** Start Exercise material **

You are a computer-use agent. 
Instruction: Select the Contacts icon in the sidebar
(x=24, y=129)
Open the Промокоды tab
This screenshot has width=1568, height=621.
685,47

** End Exercise material **

→ Task directions: Please print every line of the material above again, word for word and in the same order.

→ Exercise result:
You are a computer-use agent. 
Instruction: Select the Contacts icon in the sidebar
(x=24, y=129)
Open the Промокоды tab
This screenshot has width=1568, height=621.
685,47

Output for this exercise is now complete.